Stored items

★ ★ ★ ★

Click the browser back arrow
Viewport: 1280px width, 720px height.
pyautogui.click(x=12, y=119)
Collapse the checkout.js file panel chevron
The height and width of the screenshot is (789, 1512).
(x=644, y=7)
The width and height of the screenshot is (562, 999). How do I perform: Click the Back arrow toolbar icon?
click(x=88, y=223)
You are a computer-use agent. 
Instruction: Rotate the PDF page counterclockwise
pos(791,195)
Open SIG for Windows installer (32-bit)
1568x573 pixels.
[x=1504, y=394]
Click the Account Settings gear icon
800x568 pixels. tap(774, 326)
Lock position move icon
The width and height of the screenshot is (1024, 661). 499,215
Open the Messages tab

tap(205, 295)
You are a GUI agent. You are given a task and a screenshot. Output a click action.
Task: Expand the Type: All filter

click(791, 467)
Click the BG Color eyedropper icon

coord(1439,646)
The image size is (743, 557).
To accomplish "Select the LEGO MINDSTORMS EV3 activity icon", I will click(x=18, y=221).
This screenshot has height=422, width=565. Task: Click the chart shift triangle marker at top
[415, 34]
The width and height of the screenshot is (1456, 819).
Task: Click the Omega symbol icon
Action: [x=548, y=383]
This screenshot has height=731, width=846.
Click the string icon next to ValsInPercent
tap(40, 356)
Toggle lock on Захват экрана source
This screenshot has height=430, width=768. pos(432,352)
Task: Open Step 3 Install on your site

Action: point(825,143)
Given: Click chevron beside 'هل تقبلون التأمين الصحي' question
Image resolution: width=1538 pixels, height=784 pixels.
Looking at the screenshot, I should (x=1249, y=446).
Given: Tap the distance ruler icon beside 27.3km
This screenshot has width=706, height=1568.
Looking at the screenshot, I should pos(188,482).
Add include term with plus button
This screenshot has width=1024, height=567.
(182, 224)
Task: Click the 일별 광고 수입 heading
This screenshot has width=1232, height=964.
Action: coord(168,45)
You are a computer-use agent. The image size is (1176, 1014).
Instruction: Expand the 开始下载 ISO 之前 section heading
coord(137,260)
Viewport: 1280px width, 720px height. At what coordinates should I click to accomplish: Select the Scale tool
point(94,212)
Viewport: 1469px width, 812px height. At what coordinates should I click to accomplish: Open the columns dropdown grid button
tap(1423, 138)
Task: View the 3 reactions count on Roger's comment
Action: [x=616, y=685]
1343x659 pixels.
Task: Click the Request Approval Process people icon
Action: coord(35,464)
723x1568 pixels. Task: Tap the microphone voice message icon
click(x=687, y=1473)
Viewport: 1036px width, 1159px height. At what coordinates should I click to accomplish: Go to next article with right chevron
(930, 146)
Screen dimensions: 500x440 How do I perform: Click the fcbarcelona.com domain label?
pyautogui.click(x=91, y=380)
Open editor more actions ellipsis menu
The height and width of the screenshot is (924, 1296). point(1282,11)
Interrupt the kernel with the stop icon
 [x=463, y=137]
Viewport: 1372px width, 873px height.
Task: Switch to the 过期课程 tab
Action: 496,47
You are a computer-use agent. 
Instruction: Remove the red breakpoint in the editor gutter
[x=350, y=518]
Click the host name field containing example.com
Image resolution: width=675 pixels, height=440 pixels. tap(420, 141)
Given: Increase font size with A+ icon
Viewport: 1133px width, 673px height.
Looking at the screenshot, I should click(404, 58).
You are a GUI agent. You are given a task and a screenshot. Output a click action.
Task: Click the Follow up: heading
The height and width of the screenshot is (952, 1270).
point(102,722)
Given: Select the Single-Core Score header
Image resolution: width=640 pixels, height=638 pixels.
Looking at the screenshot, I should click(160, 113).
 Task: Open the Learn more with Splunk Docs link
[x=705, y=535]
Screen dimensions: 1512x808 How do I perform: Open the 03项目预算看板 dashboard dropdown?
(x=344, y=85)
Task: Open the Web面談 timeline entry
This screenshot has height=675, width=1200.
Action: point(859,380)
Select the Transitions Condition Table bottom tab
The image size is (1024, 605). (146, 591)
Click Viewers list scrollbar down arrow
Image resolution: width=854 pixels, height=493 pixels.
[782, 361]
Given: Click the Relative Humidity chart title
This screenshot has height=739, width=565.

★ ★ ★ ★

Can you turn every line of the items above into a numbered list, skipping the blank lines?

**Expected output**
1. Click the browser back arrow
2. Viewport: 1280px width, 720px height.
3. pyautogui.click(x=12, y=119)
4. Collapse the checkout.js file panel chevron
5. The height and width of the screenshot is (789, 1512).
6. (x=644, y=7)
7. The width and height of the screenshot is (562, 999). How do I perform: Click the Back arrow toolbar icon?
8. click(x=88, y=223)
9. You are a computer-use agent. 
10. Instruction: Rotate the PDF page counterclockwise
11. pos(791,195)
12. Open SIG for Windows installer (32-bit)
13. 1568x573 pixels.
14. [x=1504, y=394]
15. Click the Account Settings gear icon
16. 800x568 pixels. tap(774, 326)
17. Lock position move icon
18. The width and height of the screenshot is (1024, 661). 499,215
19. Open the Messages tab
20. tap(205, 295)
21. You are a GUI agent. You are given a task and a screenshot. Output a click action.
22. Task: Expand the Type: All filter
23. click(791, 467)
24. Click the BG Color eyedropper icon
25. coord(1439,646)
26. The image size is (743, 557).
27. To accomplish "Select the LEGO MINDSTORMS EV3 activity icon", I will click(x=18, y=221).
28. This screenshot has height=422, width=565. Task: Click the chart shift triangle marker at top
29. [415, 34]
30. The width and height of the screenshot is (1456, 819).
31. Task: Click the Omega symbol icon
32. Action: [x=548, y=383]
33. This screenshot has height=731, width=846.
34. Click the string icon next to ValsInPercent
35. tap(40, 356)
36. Toggle lock on Захват экрана source
37. This screenshot has height=430, width=768. pos(432,352)
38. Task: Open Step 3 Install on your site
39. Action: point(825,143)
40. Given: Click chevron beside 'هل تقبلون التأمين الصحي' question
41. Image resolution: width=1538 pixels, height=784 pixels.
42. Looking at the screenshot, I should (x=1249, y=446).
43. Given: Tap the distance ruler icon beside 27.3km
44. This screenshot has width=706, height=1568.
45. Looking at the screenshot, I should pos(188,482).
46. Add include term with plus button
47. This screenshot has width=1024, height=567.
48. (182, 224)
49. Task: Click the 일별 광고 수입 heading
50. This screenshot has width=1232, height=964.
51. Action: coord(168,45)
52. You are a computer-use agent. The image size is (1176, 1014).
53. Instruction: Expand the 开始下载 ISO 之前 section heading
54. coord(137,260)
55. Viewport: 1280px width, 720px height. At what coordinates should I click to accomplish: Select the Scale tool
56. point(94,212)
57. Viewport: 1469px width, 812px height. At what coordinates should I click to accomplish: Open the columns dropdown grid button
58. tap(1423, 138)
59. Task: View the 3 reactions count on Roger's comment
60. Action: [x=616, y=685]
61. 1343x659 pixels.
62. Task: Click the Request Approval Process people icon
63. Action: coord(35,464)
64. 723x1568 pixels. Task: Tap the microphone voice message icon
65. click(x=687, y=1473)
66. Viewport: 1036px width, 1159px height. At what coordinates should I click to accomplish: Go to next article with right chevron
67. (930, 146)
68. Screen dimensions: 500x440 How do I perform: Click the fcbarcelona.com domain label?
69. pyautogui.click(x=91, y=380)
70. Open editor more actions ellipsis menu
71. The height and width of the screenshot is (924, 1296). point(1282,11)
72. Interrupt the kernel with the stop icon
73.  [x=463, y=137]
74. Viewport: 1372px width, 873px height.
75. Task: Switch to the 过期课程 tab
76. Action: 496,47
77. You are a computer-use agent. 
78. Instruction: Remove the red breakpoint in the editor gutter
79. [x=350, y=518]
80. Click the host name field containing example.com
81. Image resolution: width=675 pixels, height=440 pixels. tap(420, 141)
82. Given: Increase font size with A+ icon
83. Viewport: 1133px width, 673px height.
84. Looking at the screenshot, I should click(404, 58).
85. You are a GUI agent. You are given a task and a screenshot. Output a click action.
86. Task: Click the Follow up: heading
87. The height and width of the screenshot is (952, 1270).
88. point(102,722)
89. Given: Select the Single-Core Score header
90. Image resolution: width=640 pixels, height=638 pixels.
91. Looking at the screenshot, I should click(160, 113).
92.  Task: Open the Learn more with Splunk Docs link
93. [x=705, y=535]
94. Screen dimensions: 1512x808 How do I perform: Open the 03项目预算看板 dashboard dropdown?
95. (x=344, y=85)
96. Task: Open the Web面談 timeline entry
97. This screenshot has height=675, width=1200.
98. Action: point(859,380)
99. Select the Transitions Condition Table bottom tab
100. The image size is (1024, 605). (146, 591)
101. Click Viewers list scrollbar down arrow
102. Image resolution: width=854 pixels, height=493 pixels.
103. [782, 361]
104. Given: Click the Relative Humidity chart title
105. This screenshot has height=739, width=565.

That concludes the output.